**EXERCISE DETAILS**
Rewrite the items from the line with "You are a GUI" up to and including the line with "Action: 155,73", replacing "screenshot" with "screen capture" and leaving everything else unchanged. Leave the pictures out of your answer.

---------- RECORDS TO USE

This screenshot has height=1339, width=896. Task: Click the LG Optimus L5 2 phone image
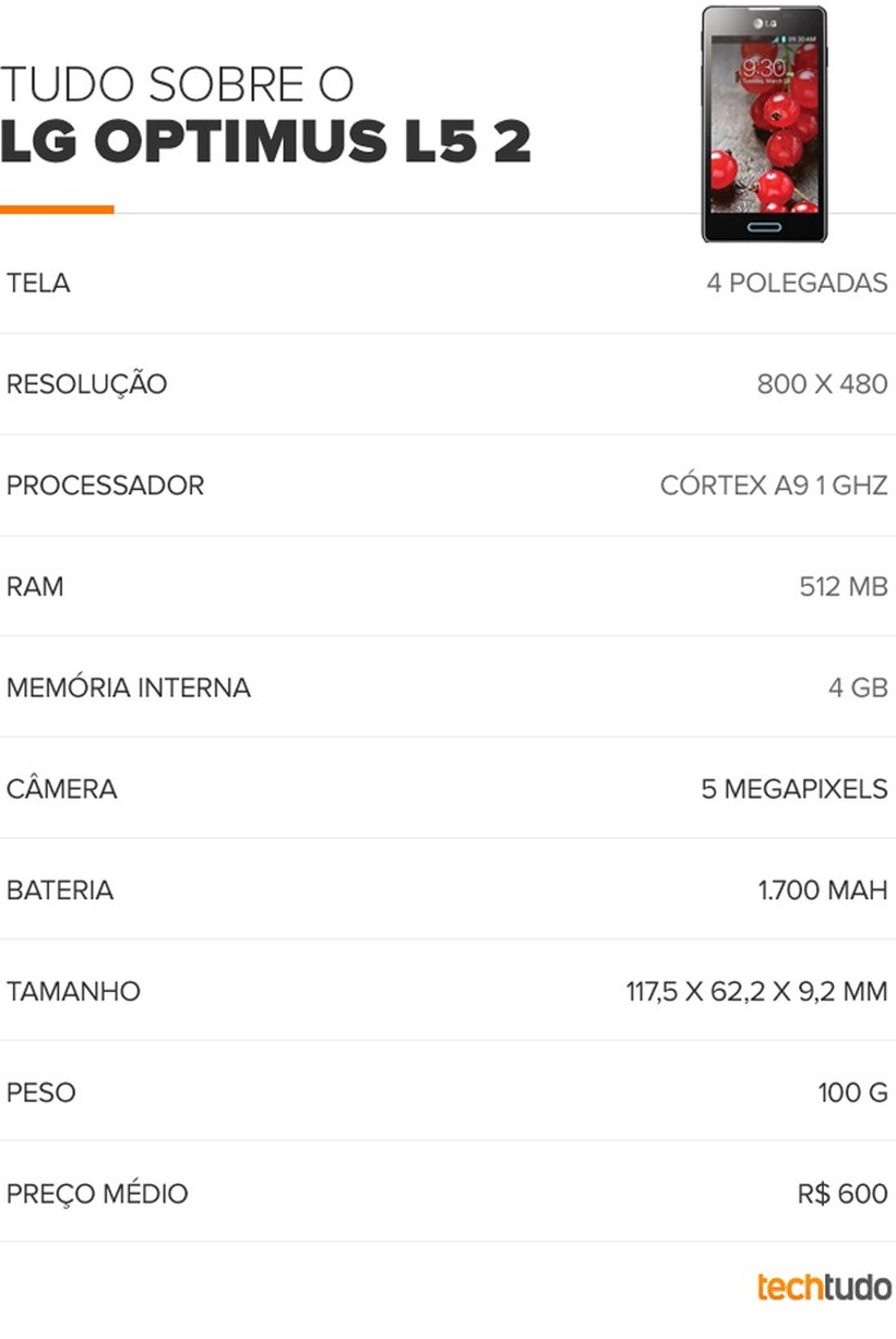(x=764, y=124)
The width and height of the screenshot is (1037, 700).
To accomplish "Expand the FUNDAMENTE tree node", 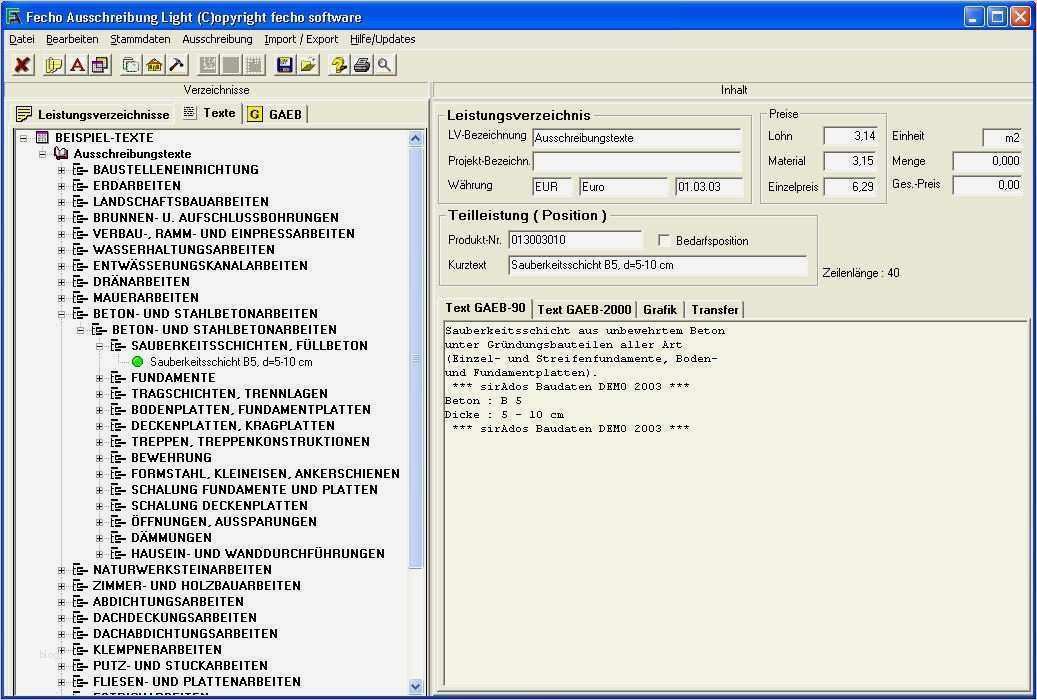I will pyautogui.click(x=99, y=378).
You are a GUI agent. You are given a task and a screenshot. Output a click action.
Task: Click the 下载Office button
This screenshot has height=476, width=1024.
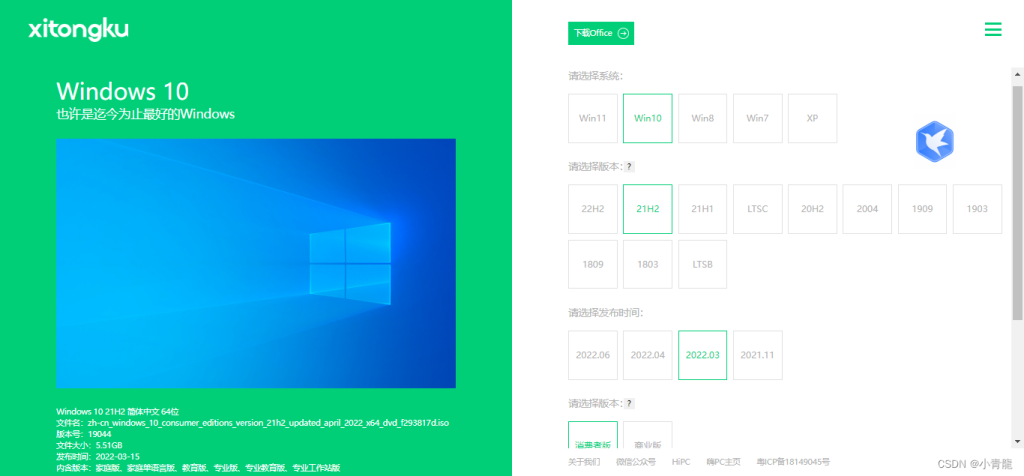pyautogui.click(x=601, y=33)
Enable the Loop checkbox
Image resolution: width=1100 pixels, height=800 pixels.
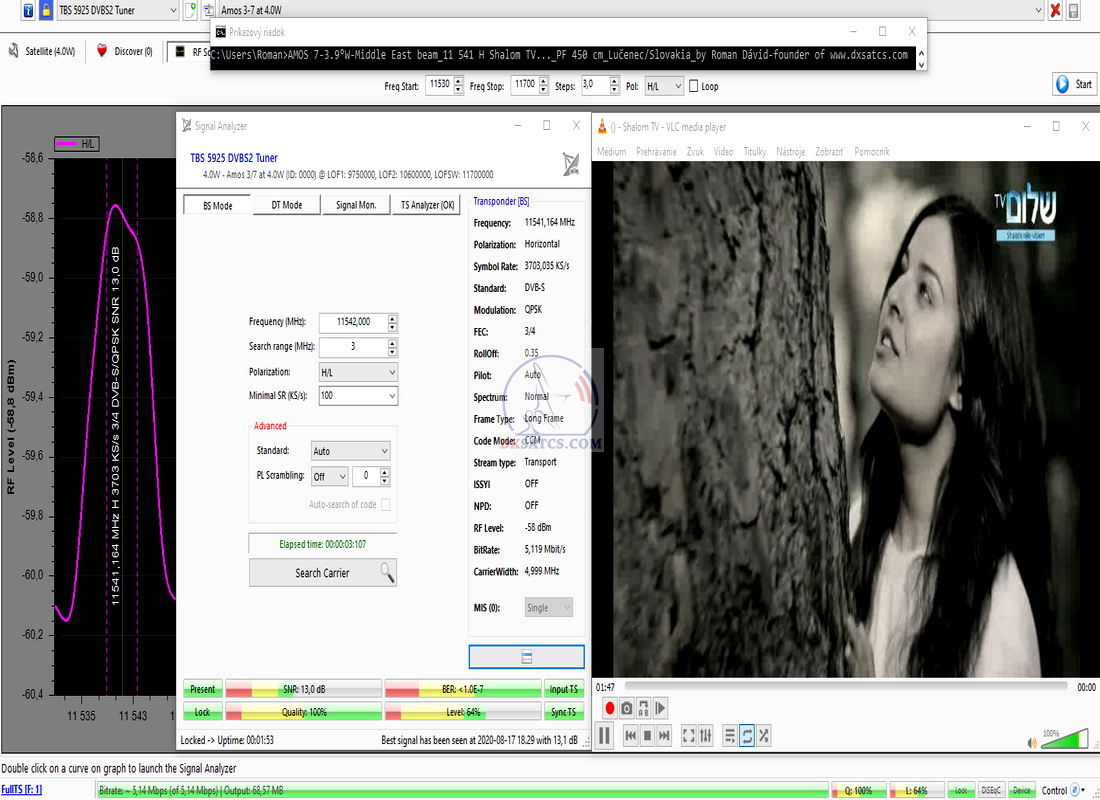coord(694,86)
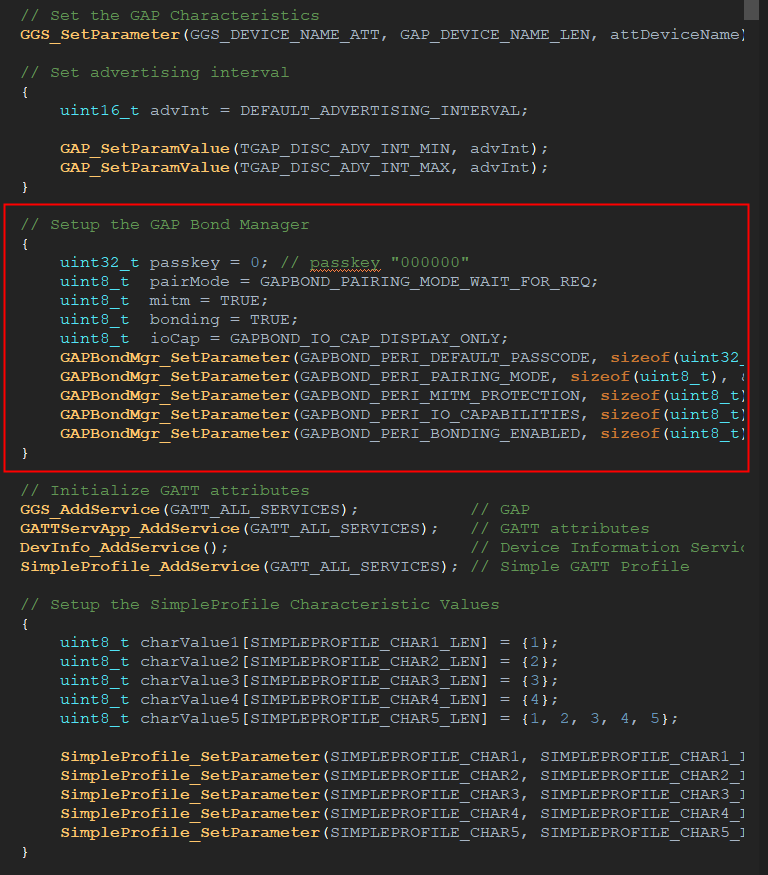Image resolution: width=768 pixels, height=875 pixels.
Task: Click the 'Set advertising interval' comment
Action: 155,73
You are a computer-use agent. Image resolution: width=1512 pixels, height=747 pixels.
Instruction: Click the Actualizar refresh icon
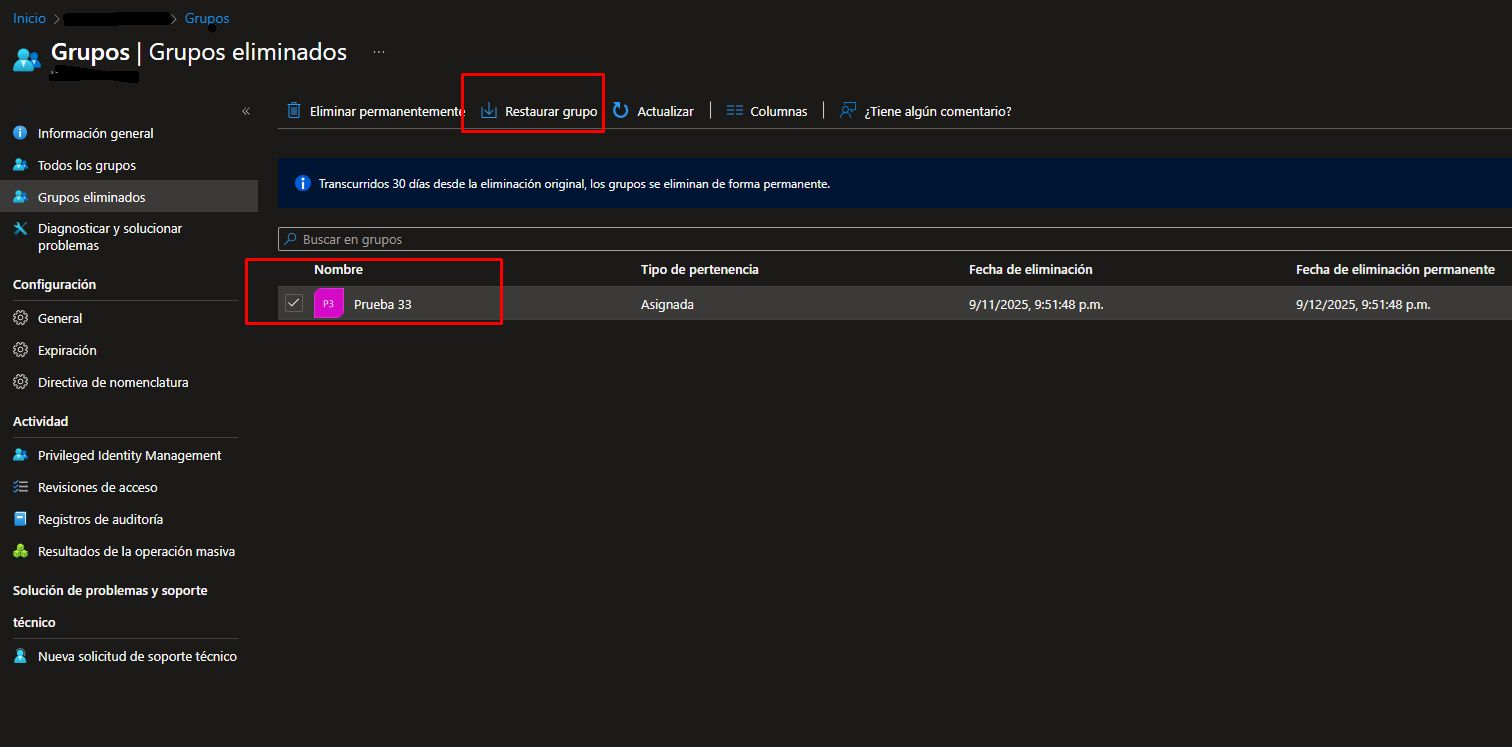pos(621,111)
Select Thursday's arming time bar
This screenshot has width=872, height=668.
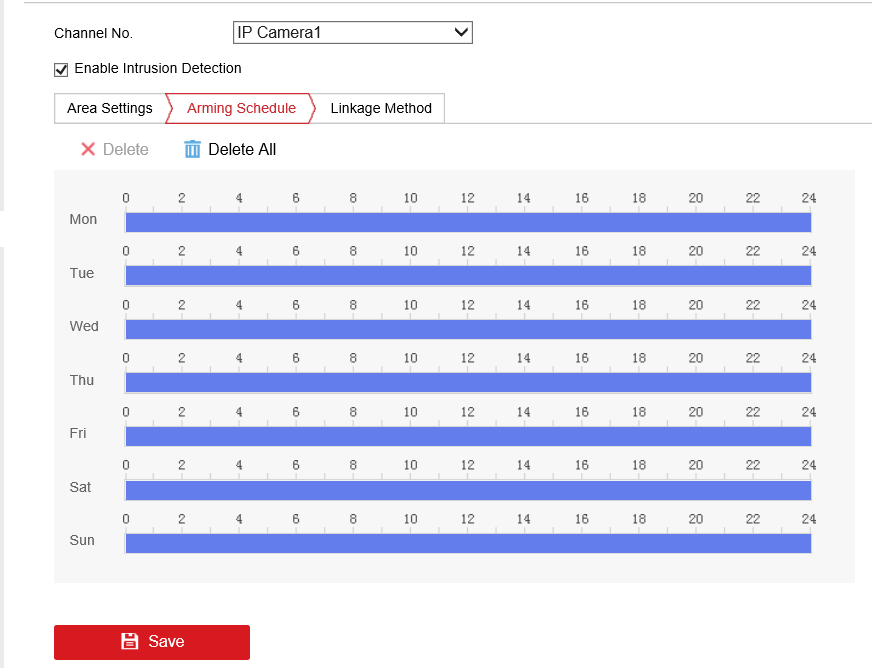point(468,383)
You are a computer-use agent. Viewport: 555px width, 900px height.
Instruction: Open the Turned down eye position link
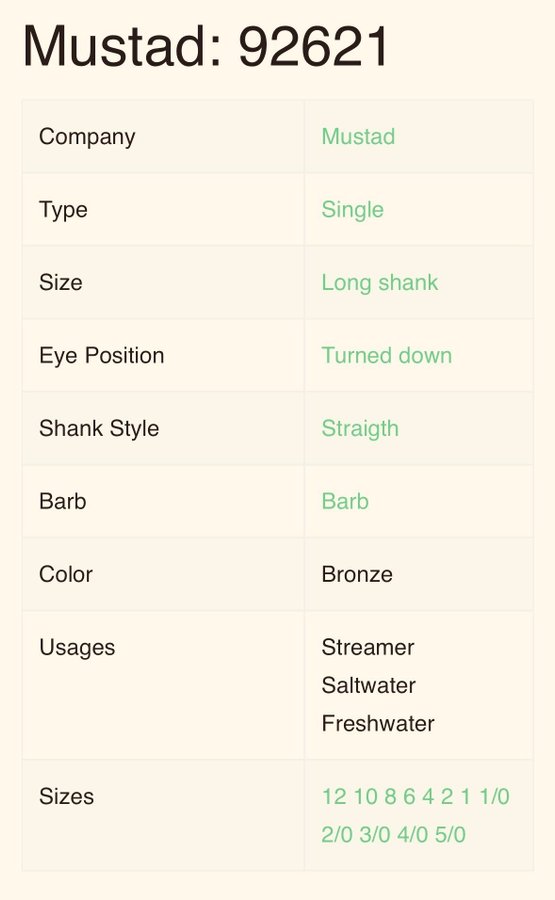(x=386, y=355)
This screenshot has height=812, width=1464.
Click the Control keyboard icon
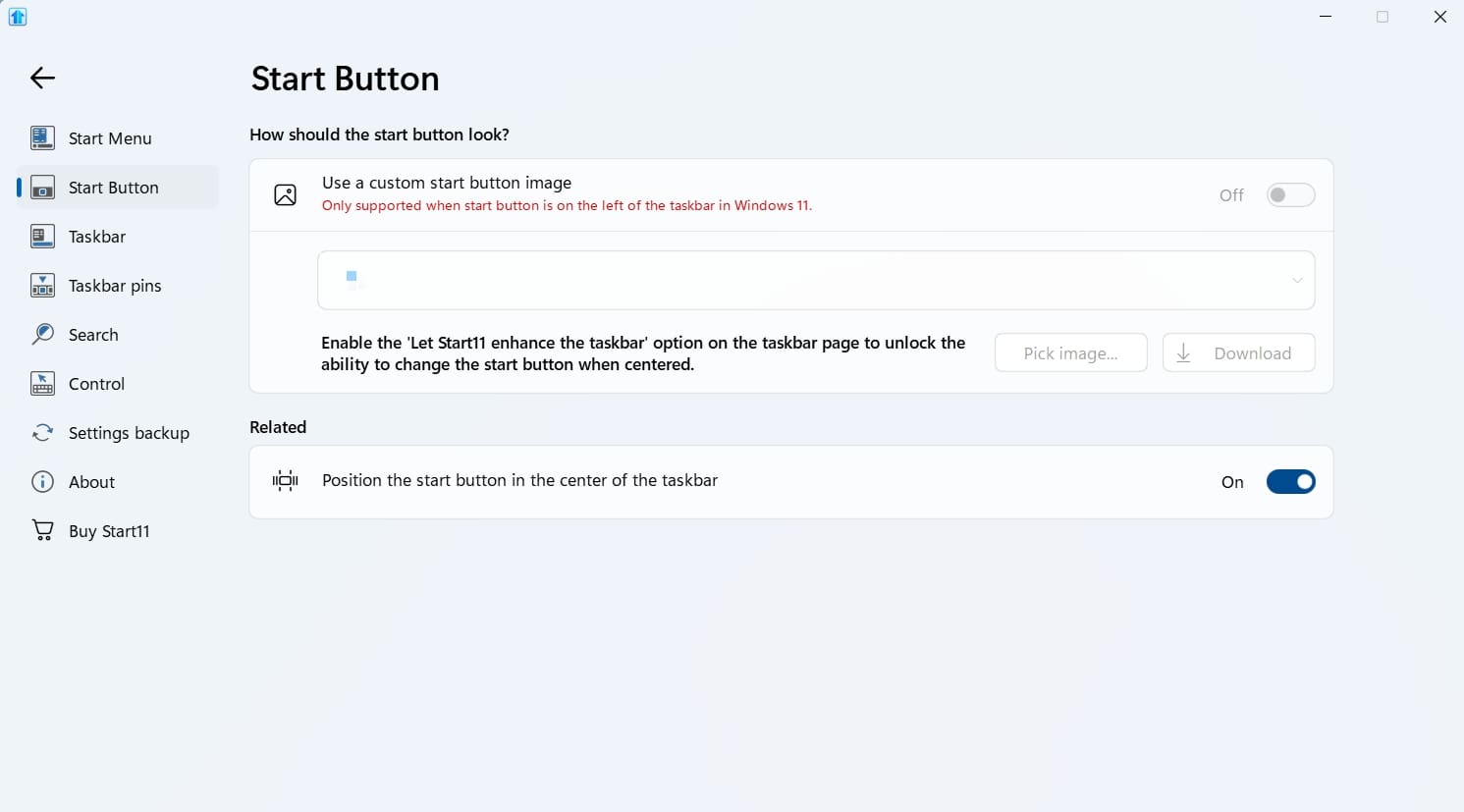point(42,384)
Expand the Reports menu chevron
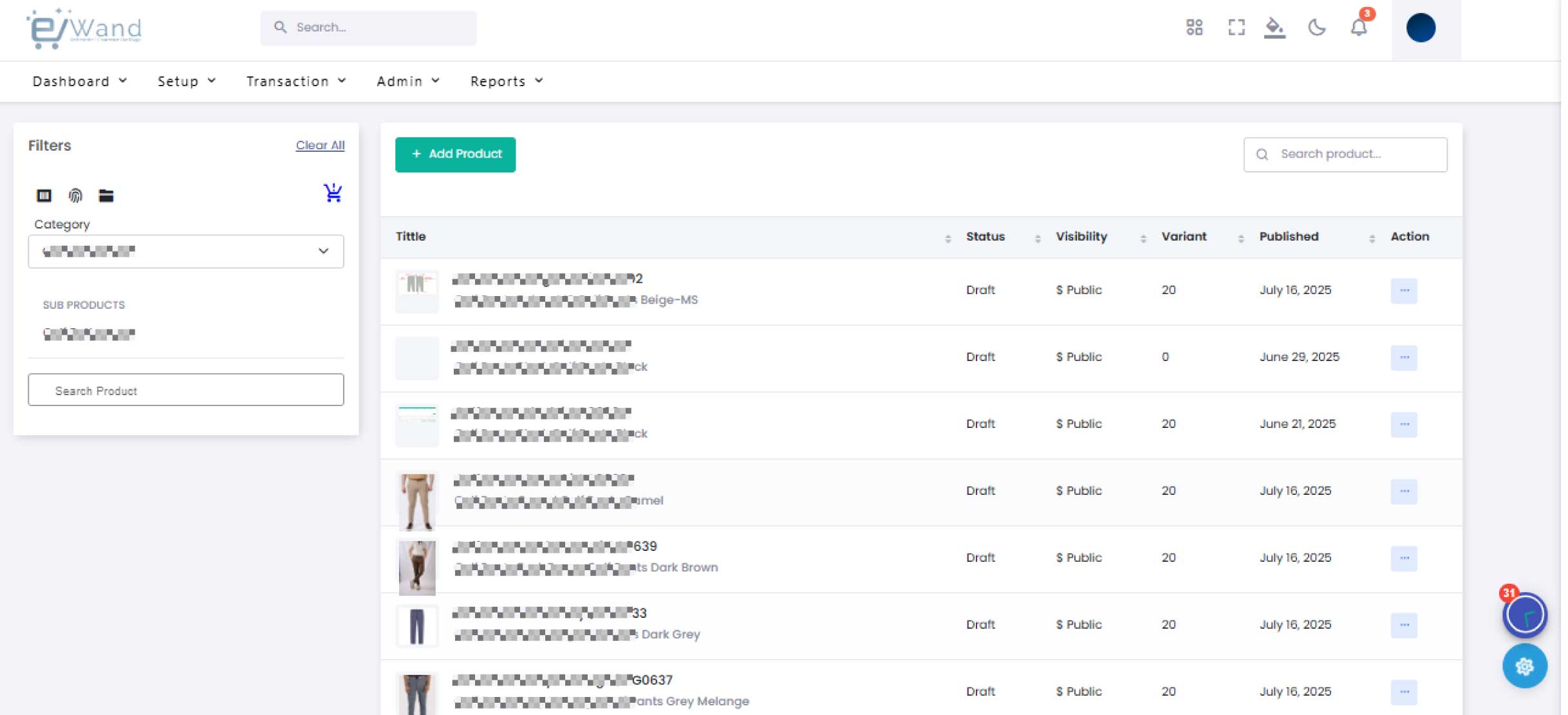Image resolution: width=1568 pixels, height=715 pixels. coord(539,81)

--------------------

**COMPLETE OUTPUT**
You are a GUI agent. You are given a task and a screen capture. Output a click action.
Task: Click the 下载Office button
This screen capture has height=476, width=1024.
pyautogui.click(x=601, y=33)
Enable the Loop checkbox
Image resolution: width=1100 pixels, height=800 pixels.
coord(694,86)
Image resolution: width=768 pixels, height=875 pixels.
Task: Click the 'Set advertising interval' comment
Action: 155,73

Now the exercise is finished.